I.B.: Diese Bilder sind ganz anders.

A.St.: Genau, hier habe ich Silberblätter verwendet und schwarze Farbe, es einsteht ein starker Kontrast. Es ist ein wenig wie ein Blick aus dem All auf die Erdkugel. Man braucht eine Sicht von außen, um eine neue Perspektive für neue Erkenntnisse einzunehmen.

I.B.: Ein weiterer Stil findet sich auf diesen großen Landkarten.

A.St.: Ich habe Seekarten der Erde verwendet. Die sind schon Vergangenheit, denn heute nutzen wir alle Navigationssysteme. Doch die Karten sind wunderschön. Ich habe Landschaftsbilder aus alten Atlanten genommen und hinein collagiert. Dabei sollen die Küstenlinien genau an Strukturen der Bilder passen. Die Realitäten werden jedoch verändert. So findet sich z.B. ein italienischer Küstenort in Australien wieder. Außerdem entstehen immer zwei verschiedene Perspektiven: Die Bilder zeigen einen Blick von vorn, die Karten von oben.  Meine Bilder sind stets eine Reise, Metaphern einer eigenen Welt, die ich mir selbst gestalte.

Es gab eine Ausstellung im Künstlerhaus hier in Wien, wo ich so eine Collage ausgestellt hatte. Der Titel der Ausstellung lautete: “ Human Nature“, Mensch und Natur in Harmonie und in gegenseitigem Respekt.  Ich denke, wir sollten die Natur schützen, doch auch wir müssen unseren Lebensraum finden dürfen. Vieles im Leben ist ein Kompromiss.
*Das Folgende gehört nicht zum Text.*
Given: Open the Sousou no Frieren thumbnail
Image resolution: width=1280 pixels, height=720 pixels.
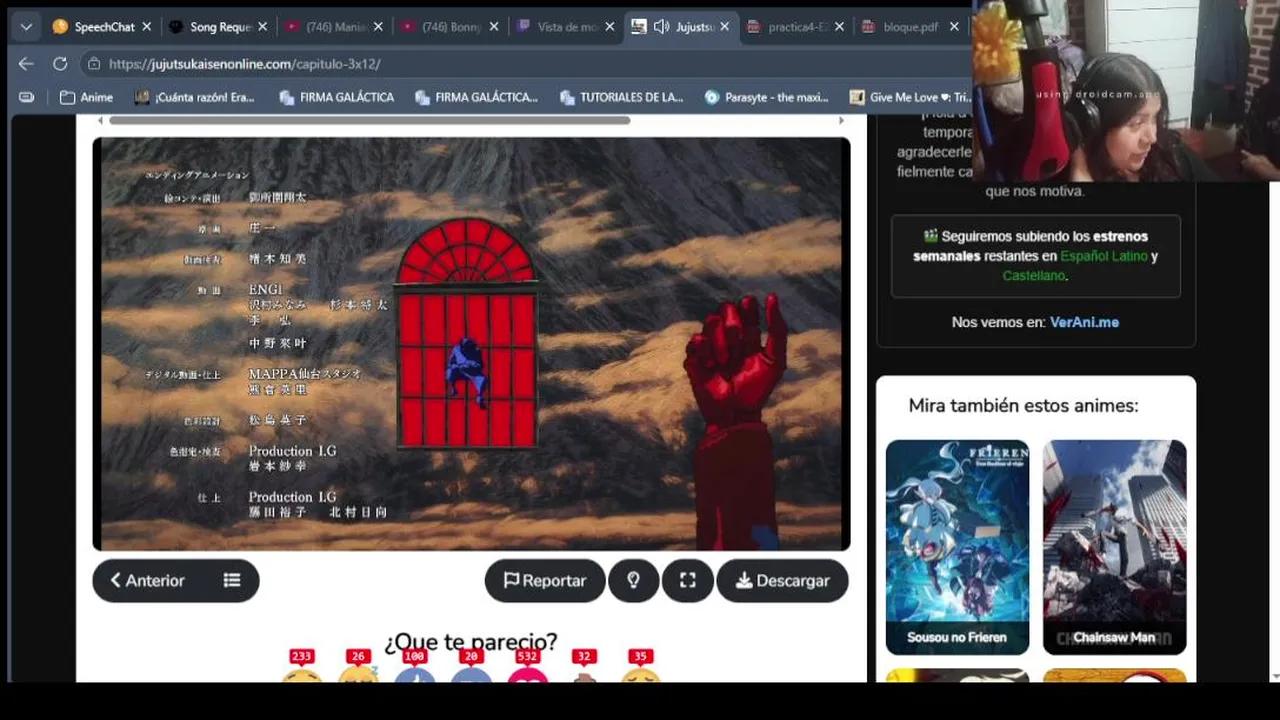Looking at the screenshot, I should pyautogui.click(x=957, y=545).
I.B.:  Wie wichtig sind Ihnen neue Technologien wie Digitalisierung?

A.St.: Bei aller Digitalisierung ist wichtig, was man am Ende Bleibendes hat. Und man muss wissen, wer die Kontrolle hat. Wenn ich Kunst mache, bin ich der Chef, nicht die Technologie.

I.B.: Wie gestalten Sie den Verkauf Ihrer Bilder?

A.St.: Ich habe eine Galerie in Italien und auch in Wien, die mich vertreten. Heutzutage wechselt man öfter, wenn es für beide Seiten besser ist. Aber vorwiegend sind es private Verkäufe. Sammler kennen mich und empfehlen mich weiter. Wir organisieren mit Kollegen außerdem Präsentationen, zu denen wir Interessenten einladen.

Ich nehme auch gern die Möglichkeit von Ausstellungen in größeren Häusern an wie im Künstlerhaus.

I.B.: Sie sagten, Sie arbeiten auch als Lehrer.

A.St: Ja, an der Akademie für Kunst unterrichte ich, denn ich habe im Studium auch eine Ausbildung zum Lehrer abgeschlossen. Die jungen Studenten sind großartig. Sie zeigen große Motivation, gehen mit frischer Energie und guten Ideen an die Arbeit, das ist inspirierend auch für meine eigene Arbeit, richtig ansteckend.

I.B.: Was ist Erfolg für Sie?

A.St.: (lacht) Ich bin zufrieden! Ich kann meine Kunst machen, denn ich wollte nie etwas anderes. Ich kann ausstellen und ja, ich verkaufe auch.

I.B.: Vielen Dank für den Einblick in Ihre Arbeit!